Lui che da giovane dormiva molto, aveva preso col tempo l’abitudine di addormentarsi presto la sera e di svegliarsi all’alba. I caffè a casa e subito dopo al bar di fronte all’edicola; poi il rito dei giornali che “non basta leggerli, ma è fondamentale capire tra le righe quel che pubblicano”. Inoltre, l’avversità a tutto ciò che è scontato, ma il bisogno psicologico dei comportamenti abitudinari per cercare di tenere sotto controllo quel che gli girava intorno.

Sicuramente è stato un uomo di potere, ma di un genere antico, di quelli per cui si ha a che fare con un’arte nobile che va servita senza tentennamenti, con un’azione che non si rende evidente, ma che produce effetti precisi. Insomma, il potere chi ce l’ha non ha bisogno di mostrarlo, ma sono i fatti a farne ipotizzare l’origine. E lui, una cosa è certa, ha esercitato questa dote con coraggio e senza paure, salvando la Uil in una fase politica in cui ha rischiato di scomparire, all’indomani della stagione di “Mani pulite”, dove il sistema dei partiti ha pagato un prezzo altissimo, ma dove anche taluni spazi di rappresentanza sindacale hanno corso una seria possibilità di estinguersi. “O ci sarà un solo sindacato confederale, o continueranno ad essercene tre. Mai Uno!”. E subito dopo, Larizza aggiungeva con quel sorriso a mezza bocca: “La Uil c’è. È al passo con le altre confederazioni. Anzi, un passo avanti”.

Delle cose che amava della vita c’erano la Calabria, la musica, il mare, la casa in fondo alla strada nel borgo di campagna, la sua colonia di cani e gatti, la frequentazione assidua negli ultimi tempi con la moglie Maria, i suoi silenzi. In una piccola chiesa nei pressi della casa dei fine settimana si terrà in forma privatissima una cerimonia funebre; poi il feretro verrà portato a Reggio Calabria per essere tumulato nella tomba di famiglia. Lui non avrebbe voluto che fossero rese pubbliche tutte queste indicazioni logistiche. Avrebbe preferito che lo si immaginasse in partenza per un giro in barca, magari verso la vicina Ponza, meta di tante ferie agostane.

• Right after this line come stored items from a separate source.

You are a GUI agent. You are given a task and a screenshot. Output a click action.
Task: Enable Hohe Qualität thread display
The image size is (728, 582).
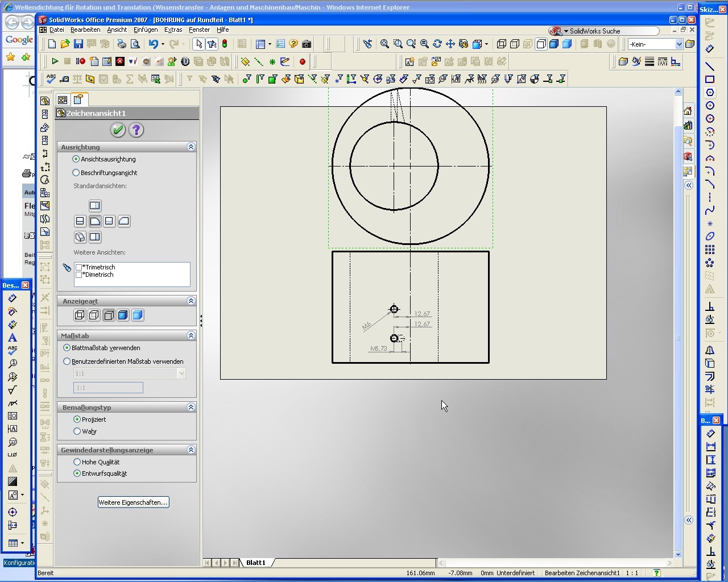[x=77, y=462]
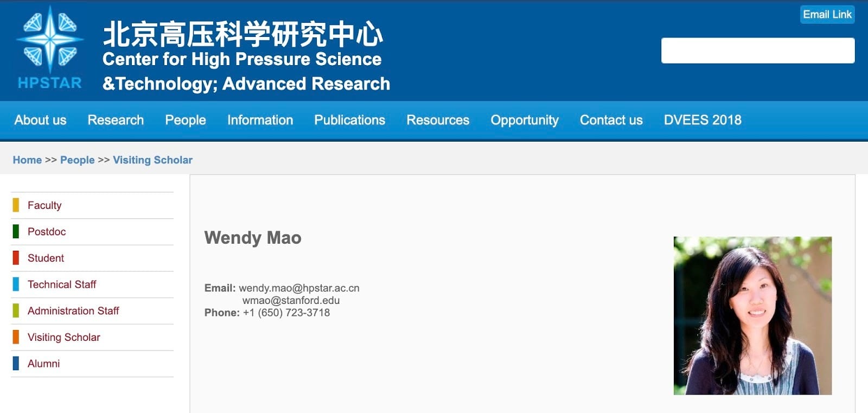Click the profile photo thumbnail
Image resolution: width=868 pixels, height=413 pixels.
pyautogui.click(x=752, y=315)
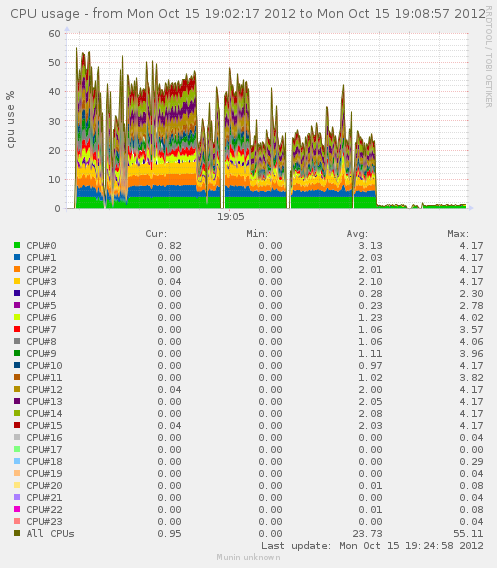
Task: Click the red CPU#7 legend swatch
Action: coord(17,329)
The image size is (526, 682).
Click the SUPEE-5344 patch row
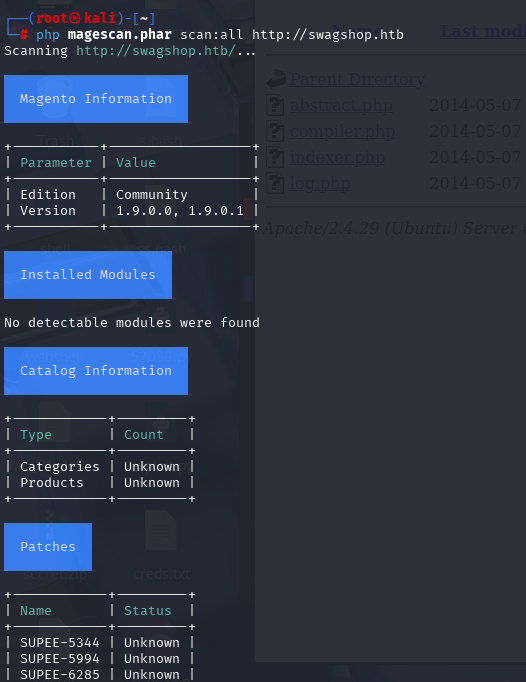pos(100,642)
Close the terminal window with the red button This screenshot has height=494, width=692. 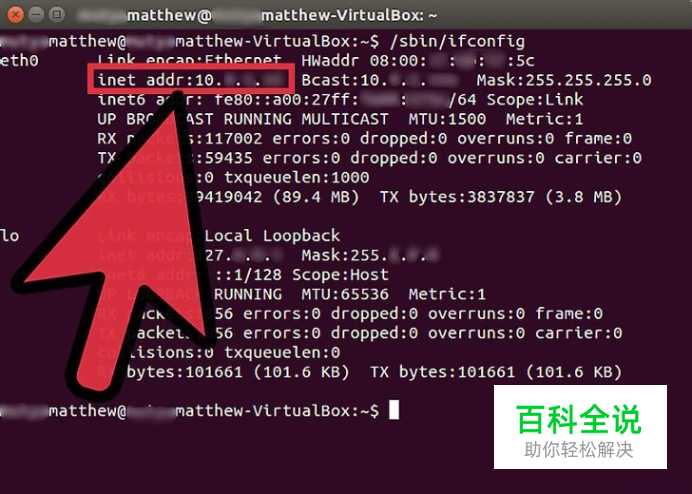pyautogui.click(x=15, y=15)
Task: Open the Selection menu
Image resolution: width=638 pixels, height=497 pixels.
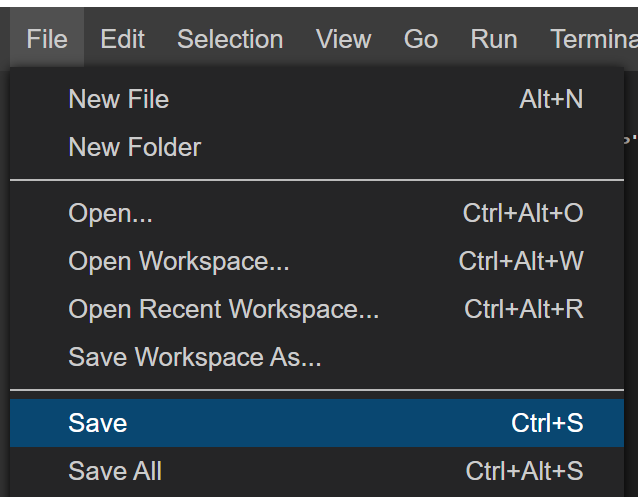Action: (x=230, y=39)
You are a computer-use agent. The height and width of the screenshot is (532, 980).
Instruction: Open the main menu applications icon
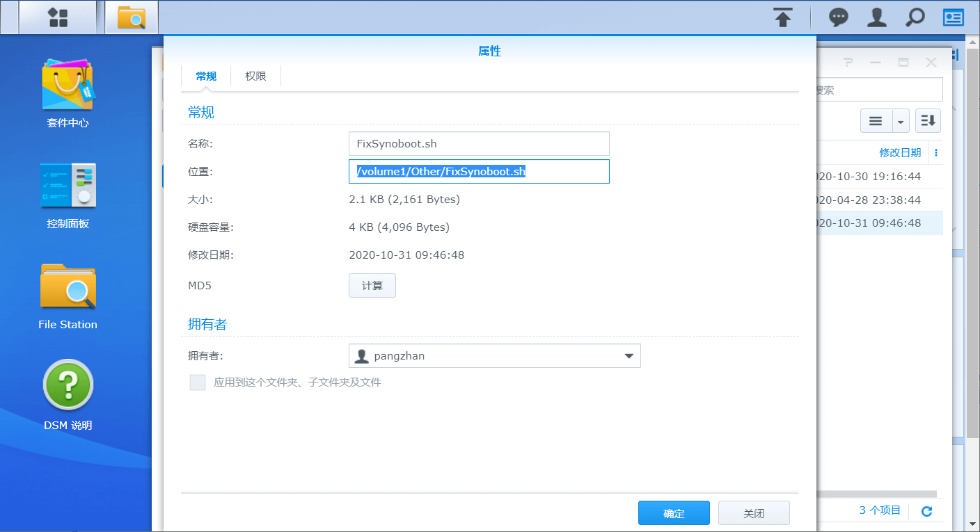click(x=58, y=17)
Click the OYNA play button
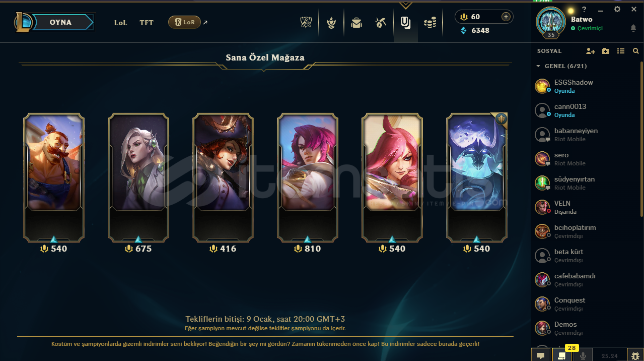Viewport: 644px width, 361px height. coord(60,22)
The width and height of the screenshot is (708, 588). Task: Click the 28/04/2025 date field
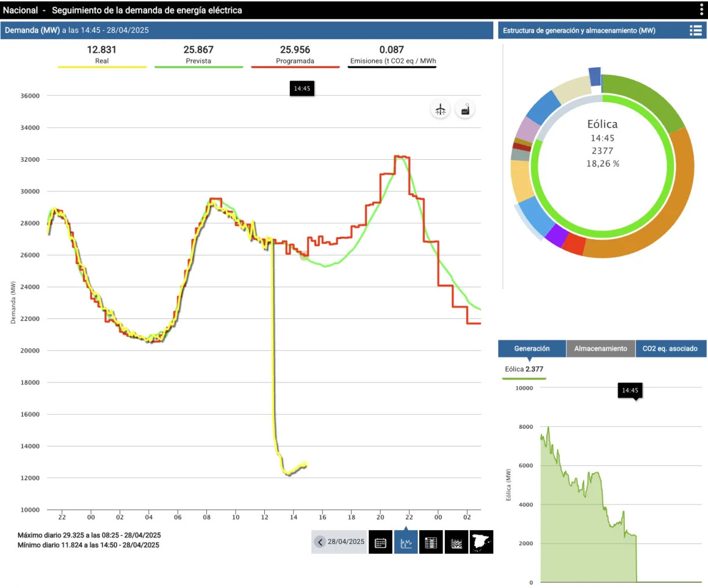tap(346, 542)
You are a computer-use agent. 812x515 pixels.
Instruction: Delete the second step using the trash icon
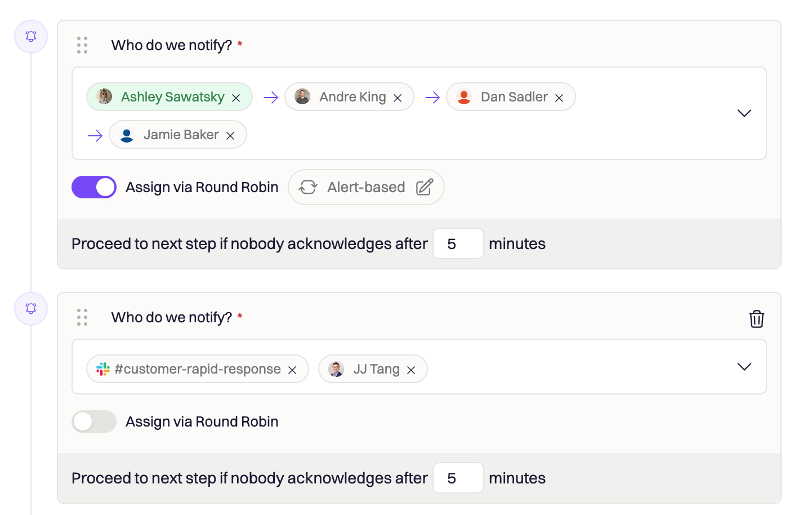757,319
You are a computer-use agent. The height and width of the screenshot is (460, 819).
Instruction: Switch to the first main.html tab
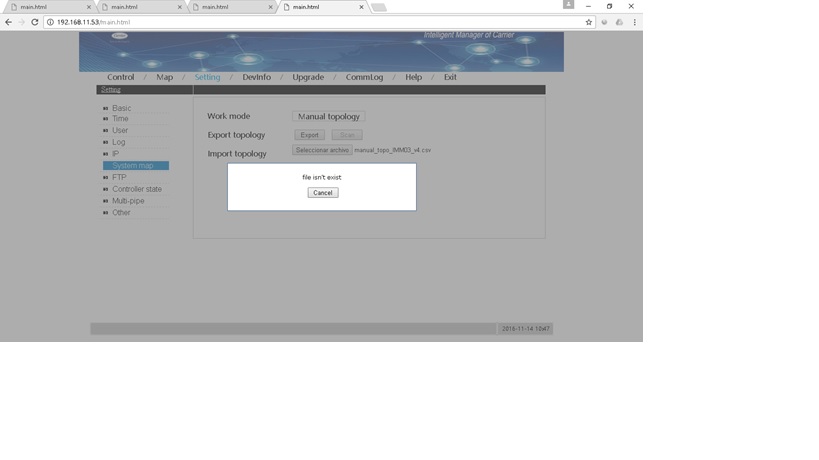tap(40, 7)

Una volta sul molo dell’isola pontina lo incontrai mentre stavo per prendere il largo con degli amici su una piccola imbarcazione. Guardava l’orizzonte e mi disse: “Lascia perdere, il mare non è buono; dovrai tornare”. Io uscii lo stesso, ma dovetti rientrare subito dopo in porto. Ancora una volta aveva avuto ragione lui. Sapeva come comportarsi in determinate sensazioni. E a chi teneva con quel sorriso particolare dava un poco di sé, mantenendo sempre la parola data. E ora più che mai, bisogna vivere.